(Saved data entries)
━━━━━━━━━━━━━━━━━━━━

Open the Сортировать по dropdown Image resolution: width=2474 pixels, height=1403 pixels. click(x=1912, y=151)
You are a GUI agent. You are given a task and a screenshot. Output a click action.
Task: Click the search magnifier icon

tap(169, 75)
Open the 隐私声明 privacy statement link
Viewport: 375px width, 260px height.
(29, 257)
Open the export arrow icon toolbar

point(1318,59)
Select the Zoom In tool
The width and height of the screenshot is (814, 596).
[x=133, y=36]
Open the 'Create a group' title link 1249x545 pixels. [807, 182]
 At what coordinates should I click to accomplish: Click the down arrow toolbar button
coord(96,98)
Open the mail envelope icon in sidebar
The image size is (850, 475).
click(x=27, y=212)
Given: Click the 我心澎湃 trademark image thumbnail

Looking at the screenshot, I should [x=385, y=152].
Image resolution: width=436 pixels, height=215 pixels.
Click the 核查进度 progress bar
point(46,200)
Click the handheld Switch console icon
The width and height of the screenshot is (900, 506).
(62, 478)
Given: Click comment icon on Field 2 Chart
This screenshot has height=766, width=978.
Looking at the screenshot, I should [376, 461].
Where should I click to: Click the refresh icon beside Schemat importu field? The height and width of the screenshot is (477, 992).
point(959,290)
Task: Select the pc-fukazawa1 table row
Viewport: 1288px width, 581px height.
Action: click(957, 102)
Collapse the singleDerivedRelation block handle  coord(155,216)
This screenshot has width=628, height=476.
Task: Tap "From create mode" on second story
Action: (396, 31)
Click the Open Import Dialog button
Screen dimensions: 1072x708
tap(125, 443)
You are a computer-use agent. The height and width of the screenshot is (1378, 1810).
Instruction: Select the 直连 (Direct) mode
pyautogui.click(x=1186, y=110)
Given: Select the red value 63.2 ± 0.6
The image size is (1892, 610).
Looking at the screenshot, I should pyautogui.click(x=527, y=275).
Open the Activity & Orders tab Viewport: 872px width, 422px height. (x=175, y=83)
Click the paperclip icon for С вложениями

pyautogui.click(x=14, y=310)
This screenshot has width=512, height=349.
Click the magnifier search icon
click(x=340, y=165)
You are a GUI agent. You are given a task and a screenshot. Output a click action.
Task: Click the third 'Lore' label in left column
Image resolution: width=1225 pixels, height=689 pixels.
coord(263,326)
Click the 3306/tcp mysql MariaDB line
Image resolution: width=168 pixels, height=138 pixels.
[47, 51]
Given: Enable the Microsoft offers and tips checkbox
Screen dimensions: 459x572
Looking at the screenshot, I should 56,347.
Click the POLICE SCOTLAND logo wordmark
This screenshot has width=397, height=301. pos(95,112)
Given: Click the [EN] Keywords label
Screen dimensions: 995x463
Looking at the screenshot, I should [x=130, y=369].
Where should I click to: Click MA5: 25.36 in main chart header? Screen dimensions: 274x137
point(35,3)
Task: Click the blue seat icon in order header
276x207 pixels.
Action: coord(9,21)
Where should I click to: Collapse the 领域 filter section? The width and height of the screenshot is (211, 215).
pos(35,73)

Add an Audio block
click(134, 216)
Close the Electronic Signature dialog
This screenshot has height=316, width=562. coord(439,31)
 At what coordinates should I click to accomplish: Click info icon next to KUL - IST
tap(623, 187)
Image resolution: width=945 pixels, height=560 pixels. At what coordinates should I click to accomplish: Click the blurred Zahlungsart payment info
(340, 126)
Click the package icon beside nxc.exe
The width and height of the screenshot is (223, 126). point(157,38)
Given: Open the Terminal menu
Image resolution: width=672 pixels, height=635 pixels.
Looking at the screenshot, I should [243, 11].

━━━━━━━━━━━━━━━━━━━━

__Your goal__. Each line above must be retyped exactly in the response.

__Exercise solution__.
Open the Сортировать по dropdown Image resolution: width=2474 pixels, height=1403 pixels. click(x=1912, y=151)
You are a GUI agent. You are given a task and a screenshot. Output a click action.
Task: Click the search magnifier icon

tap(169, 75)
Open the 隐私声明 privacy statement link
Viewport: 375px width, 260px height.
(29, 257)
Open the export arrow icon toolbar

point(1318,59)
Select the Zoom In tool
The width and height of the screenshot is (814, 596).
[x=133, y=36]
Open the 'Create a group' title link 1249x545 pixels. [807, 182]
 At what coordinates should I click to accomplish: Click the down arrow toolbar button
coord(96,98)
Open the mail envelope icon in sidebar
The image size is (850, 475).
click(x=27, y=212)
Given: Click the 我心澎湃 trademark image thumbnail

Looking at the screenshot, I should [x=385, y=152].
Image resolution: width=436 pixels, height=215 pixels.
Click the 核查进度 progress bar
point(46,200)
Click the handheld Switch console icon
The width and height of the screenshot is (900, 506).
(62, 478)
Given: Click comment icon on Field 2 Chart
This screenshot has height=766, width=978.
Looking at the screenshot, I should [376, 461].
Where should I click to: Click the refresh icon beside Schemat importu field? The height and width of the screenshot is (477, 992).
point(959,290)
Task: Select the pc-fukazawa1 table row
Viewport: 1288px width, 581px height.
Action: click(957, 102)
Collapse the singleDerivedRelation block handle  coord(155,216)
This screenshot has width=628, height=476.
Task: Tap "From create mode" on second story
Action: (396, 31)
Click the Open Import Dialog button
Screen dimensions: 1072x708
tap(125, 443)
You are a computer-use agent. The height and width of the screenshot is (1378, 1810).
Instruction: Select the 直连 (Direct) mode
pyautogui.click(x=1186, y=110)
Given: Select the red value 63.2 ± 0.6
The image size is (1892, 610).
Looking at the screenshot, I should pyautogui.click(x=527, y=275).
Open the Activity & Orders tab Viewport: 872px width, 422px height. (x=175, y=83)
Click the paperclip icon for С вложениями

pyautogui.click(x=14, y=310)
This screenshot has width=512, height=349.
Click the magnifier search icon
click(x=340, y=165)
You are a GUI agent. You are given a task and a screenshot. Output a click action.
Task: Click the third 'Lore' label in left column
Image resolution: width=1225 pixels, height=689 pixels.
coord(263,326)
Click the 3306/tcp mysql MariaDB line
Image resolution: width=168 pixels, height=138 pixels.
[47, 51]
Given: Enable the Microsoft offers and tips checkbox
Screen dimensions: 459x572
Looking at the screenshot, I should 56,347.
Click the POLICE SCOTLAND logo wordmark
This screenshot has width=397, height=301. pos(95,112)
Given: Click the [EN] Keywords label
Screen dimensions: 995x463
Looking at the screenshot, I should [x=130, y=369].
Where should I click to: Click MA5: 25.36 in main chart header? Screen dimensions: 274x137
point(35,3)
Task: Click the blue seat icon in order header
276x207 pixels.
Action: coord(9,21)
Where should I click to: Collapse the 领域 filter section? The width and height of the screenshot is (211, 215).
pos(35,73)

Add an Audio block
click(134, 216)
Close the Electronic Signature dialog
This screenshot has height=316, width=562. coord(439,31)
 At what coordinates should I click to accomplish: Click info icon next to KUL - IST
tap(623, 187)
Image resolution: width=945 pixels, height=560 pixels. At what coordinates should I click to accomplish: Click the blurred Zahlungsart payment info
(340, 126)
Click the package icon beside nxc.exe
The width and height of the screenshot is (223, 126). point(157,38)
Given: Open the Terminal menu
Image resolution: width=672 pixels, height=635 pixels.
Looking at the screenshot, I should [243, 11].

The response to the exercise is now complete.